Meet the Comedian Taking Physical Comedy to a Whole New Level — Boobs, No Boobs and All

Impact

"After my surgery," Tig Notaro joked to Mic, "I identify as female now."

Notaro is referring to her double mastectomy, which she had after announcing her breast cancer diagnosis during a now-legendary August 2012 performance, for which she welcomed the crowd with, "Hello. I have cancer."

With two new documentaries (including Knock Knock, It's Tig Notaro, which premiered Friday on Showtime) and a memoir on the way, the comedy veteran is on fire. Notaro's early work included jokes about having "little titties." Seventeen years into the business, she's an in-demand comic's comic who dazzled audiences last November by telling a story about her awkward experience getting a TSA pat-down while standing on stage topless.

"[The TSA agent] didn't feel any boobs, and she didn't feel a bra," Notaro recounted. "She looked up at my face, really drank it in. Apparently that didn't help. I knew all I had to do was talk. She'd hear my voice and she would know that I'm female. But I really didn't want to help her."

In entertainment, an industry where women's bodies are always on display, Notaro uses her body on her own terms — she's physical without relying on hyper-sexualization or pre-teen bathroom humor.  

Whether it's "little titties" or no titties, Notaro fearlessly puts her body — a 44-year-old, cancer-surviving, seemingly androgynous body — on display, front and center. Like other female comedians, from Lucille Ball to Amy Schumer, whose show Notaro previously wrote for in Season 1, she is revolutionizing physical comedy.

For Notaro, women have always been at the center of comedy.
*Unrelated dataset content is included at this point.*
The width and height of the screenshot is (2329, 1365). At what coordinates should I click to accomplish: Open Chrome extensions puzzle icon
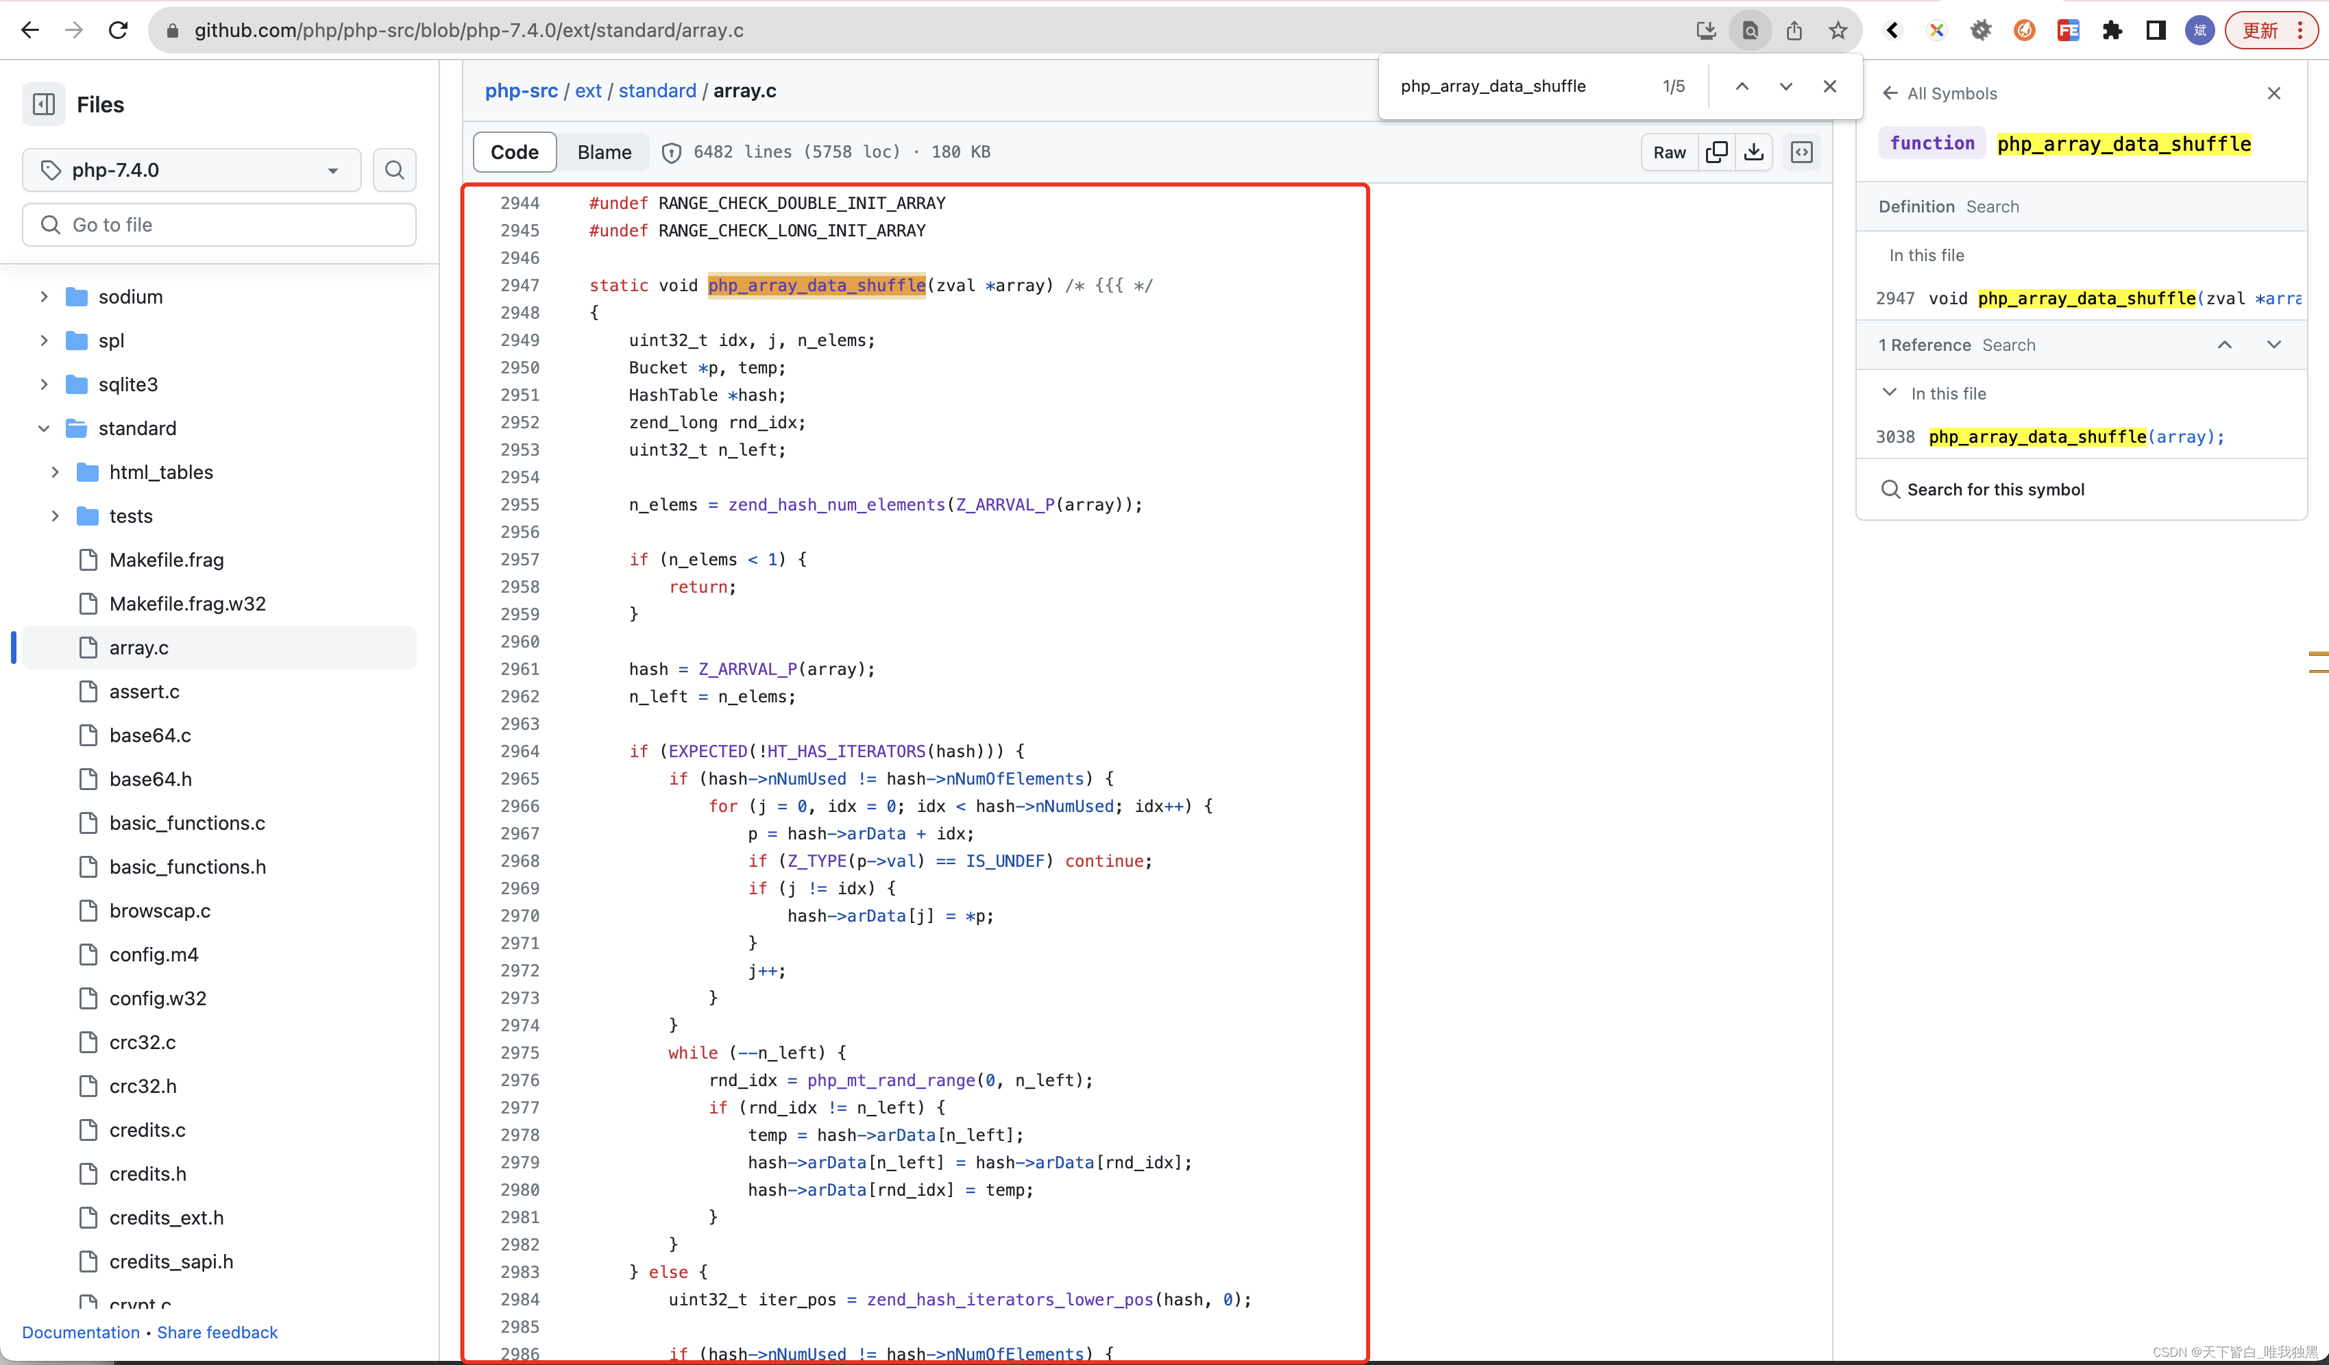coord(2112,30)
Notaro's mother, who suddenly died just months before her cancer diagnosis, was the "first genuinely funny person" she'd ever met. "My mother and I would always watch Joan Rivers when she hosted The Tonight Show, and it was always such an event to experience together," she wrote in an email to Mic.

The Comedy of the Body: From walking up to audience members and making clown horn noises at them until they wheeze with laughter, to taking off her shirt and exposing her mastectomy scars onstage, Notaro develops her jokes "in truth[s]" that "then spiral into silliness." Notaro has cultivated her craft to explore how bodies operate, how they engage with each other and with objects, and how they transgress what is considered normal.

Mic/theericoso/YouTube

"Anything in life should be able to be used as comedy," she explained to Mic, "including the body, which is obviously an extension of one's self."

Notaro said she didn't originally see herself as a physical comedian, because, "I always thought that you had to be over-the-top insanity on stage to be considered a 'physical comedian.'" Now she heartily embraces the title. "Even though I'm subtle, I still use my body pretty prominently from time to time." 

For Notaro, whose comedic philosophy is, "Tragedy + Time = Comedy," humor can be found in the mundanities of life, and simply in reaching out to touch someone.